According to one embodiment of the invention, in each of the serving sectors the transmitters associated with the serving sectors transmit the same information on the same radio resources to the mobile terminal. In the serving sectors the receivers associated with the serving sectors receive information from the mobile terminal.

According to the inventive method, the number of transmitters that transmit the same information to the mobile terminal and the number of receivers that process the signals received from the mobile terminal at the base station of the serving sectors are selected in dependence of the link qualities between the mobile station and different base stations.

According to a preferred embodiment of the invention the downlink signals from different transmitters are added in the air by using RF (radio frequency) combining. This is especially advantageous for OFDM systems. The sum signal can be received with a single antenna at the terminal. By applying the invention, a performance gain is achieved by using a single antenna at the mobile terminal. No further processing at the mobile terminal is necessary to achieve the gain.

According to another preferred embodiment of the invention the uplink signals received by different receivers are combined at a master base station. A master base station may be the base station comprising said master resource allocation module. The combination of the signals received by different receivers is preferably done using signal processing.

According to another embodiment of the invention the downlink signals transmitted by the transmitters associated with the serving sectors are pre coded in such a way that they superpose advantageously at the receiver or can be processed by the receiver in such a way that a performance gain is achieved.

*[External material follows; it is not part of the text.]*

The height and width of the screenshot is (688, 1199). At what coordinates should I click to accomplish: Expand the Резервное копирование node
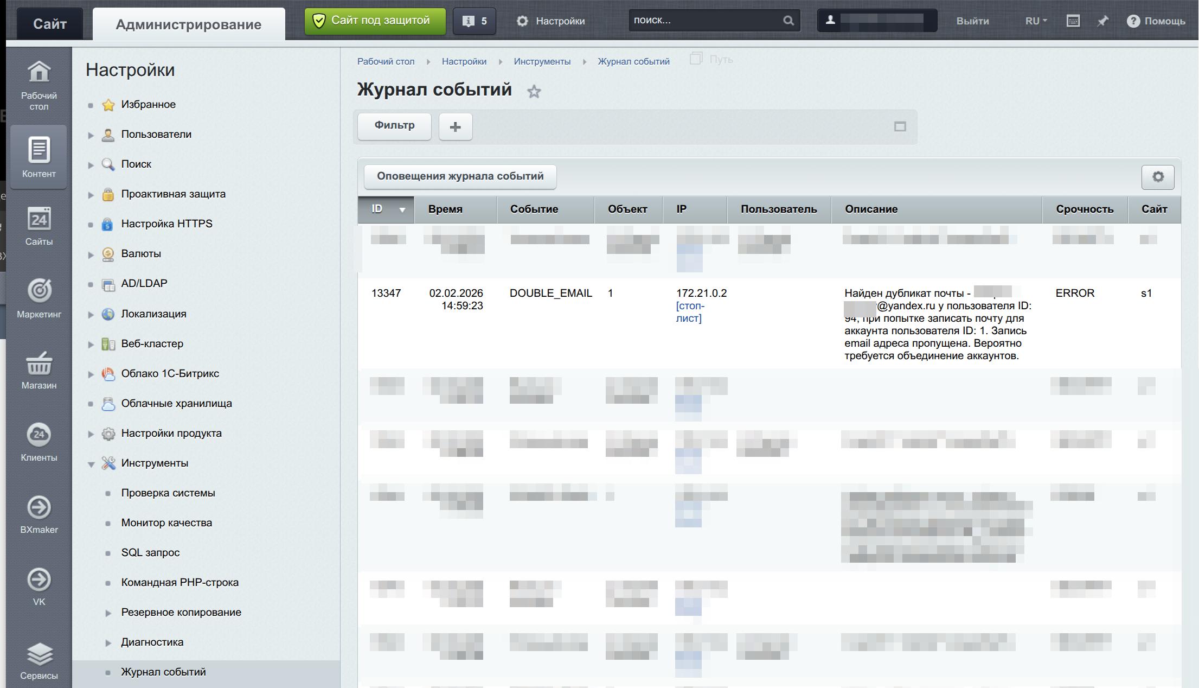[108, 613]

Pre coding can e.g. be done in such a way that the different signals arriving at the receiver have the same phase on each subcarrier at every time or in such a way that based on average channel statistics the probability for constructive superposition is increased.

According to another preferred embodiment of the invention, the resource allocation module is a layer 2 module, preferably a media access control (MAC) instance. The information exchange in between different Radio Access Modules can be over layer 2 or layer 3.

According to another embodiment of the invention, the traffic requirements of the wireless links in between said mobile terminal and the base stations is measured. The allocation of the wireless resources is then done also taking into account the measured traffic requirements.

In another preferred embodiment of the invention a master resource allocation module is determined among candidate resource allocation modules. The candidate resource allocation modules are the resource allocation modules associated with the one or more serving sectors. For each radio resource (time/frequency interval) a different master resource allocation module can be determined, depending on the mapping of frequency resources to terminals. Typically one master resource allocation module is required per terminal. It coordinates the resource allocations in the resource allocation modules of all sectors that serve the terminal and allocates all resources used for said terminal.